• Exercise tasks:
1 > According to the passage on proposed 2026 bills, what would the MSME measure give states greater flexibility in doing?
2 > Extend the passage on proposed 2026 bills, starting right after its final sentence.

• Provided text:
★ ★ ★ ★ ★

The Prevention of Insults to National Honour Bill, 2026, seeks to extend statutory protection to Vande Mataram. The proposal would make deliberate insult to the national song, or obstruction during its rendition, punishable under the law governing respect for national symbols.
The Registration of Births and Deaths Bill, 2026, proposes stricter conditions for delayed registration. The changes are expected to focus on applications made after the prescribed period and the evidence required to establish births or deaths that were not recorded on time.
Economic legislation includes the Income-tax Bill, 2026, and the Micro, Small and Medium Enterprises Development Bill, 2026. The MSME measure seeks to strengthen recovery mechanisms for delayed payments, improve enforcement of arbitral awards and give states greater flexibility in establishing facilitation councils.
Delayed payments remain a major concern for small enterprises, which frequently face cash-flow pressure when government departments or larger companies fail to settle invoices within stipulated periods. The proposed changes are intended to make dispute resolution faster and reduce the financial burden on smaller suppliers.
The government will also pursue the Viksit Bharat Shiksha Adhishthan Bill, aimed at restructuring higher education regulation. The legislation is expected to create a new institutional framework covering standards, accreditation and governance, replacing or reorganising parts of the existing regulatory system.

★ ★ ★ ★ ★

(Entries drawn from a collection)
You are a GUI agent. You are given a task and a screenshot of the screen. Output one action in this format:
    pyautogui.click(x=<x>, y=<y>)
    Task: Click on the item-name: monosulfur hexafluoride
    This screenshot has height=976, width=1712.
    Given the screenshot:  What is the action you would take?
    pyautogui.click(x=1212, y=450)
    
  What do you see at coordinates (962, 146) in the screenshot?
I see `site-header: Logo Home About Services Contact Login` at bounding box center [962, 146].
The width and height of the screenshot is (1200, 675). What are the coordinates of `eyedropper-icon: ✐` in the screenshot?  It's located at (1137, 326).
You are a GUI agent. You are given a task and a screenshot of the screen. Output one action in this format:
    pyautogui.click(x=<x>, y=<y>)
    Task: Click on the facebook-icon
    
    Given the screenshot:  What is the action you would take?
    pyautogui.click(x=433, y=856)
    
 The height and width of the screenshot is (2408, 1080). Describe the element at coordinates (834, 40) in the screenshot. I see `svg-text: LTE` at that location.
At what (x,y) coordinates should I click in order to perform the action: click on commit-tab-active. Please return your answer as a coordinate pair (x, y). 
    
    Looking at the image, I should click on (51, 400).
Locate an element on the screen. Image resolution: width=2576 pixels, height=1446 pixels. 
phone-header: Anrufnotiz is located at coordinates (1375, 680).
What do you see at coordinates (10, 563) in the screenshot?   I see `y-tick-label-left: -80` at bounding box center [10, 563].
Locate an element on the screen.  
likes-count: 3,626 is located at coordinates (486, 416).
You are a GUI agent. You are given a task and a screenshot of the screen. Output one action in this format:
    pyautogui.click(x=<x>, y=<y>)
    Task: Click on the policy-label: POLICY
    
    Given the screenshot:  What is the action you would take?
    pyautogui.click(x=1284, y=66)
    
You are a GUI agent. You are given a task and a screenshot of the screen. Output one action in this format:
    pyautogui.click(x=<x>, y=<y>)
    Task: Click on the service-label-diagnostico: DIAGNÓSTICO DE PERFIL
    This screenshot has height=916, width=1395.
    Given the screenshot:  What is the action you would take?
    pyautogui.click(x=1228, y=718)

★ ★ ★ ★ ★

• Answers by item:
1 > Establishing facilitation councils.

2 >
Another measure proposes an increase in the sanctioned strength of Supreme Court judges. The court has faced a growing caseload, with pending matters placing pressure on benches handling constitutional, civil and criminal disputes.
Opposition parties are expected to coordinate their floor strategy before the session. Congress leaders have indicated that they will demand discussions on alleged irregularities in political donations, recruitment and entrance examination failures, price pressures and employment.
Delimitation is likely to become a central political issue even though a related bill does not appear on the government’s initial legislative list. Opposition-ruled states, particularly in southern India, fear that a population-based redistribution of Lok Sabha seats could reduce their relative influence despite stronger performance in population control.
Congress president Mallikarjun Kharge has sought consultations with all parties before any revised delimitation proposal is pursued. Opposition leaders are also expected to press the Centre on implementation of women’s reservation, which is linked to a future census and delimitation exercise.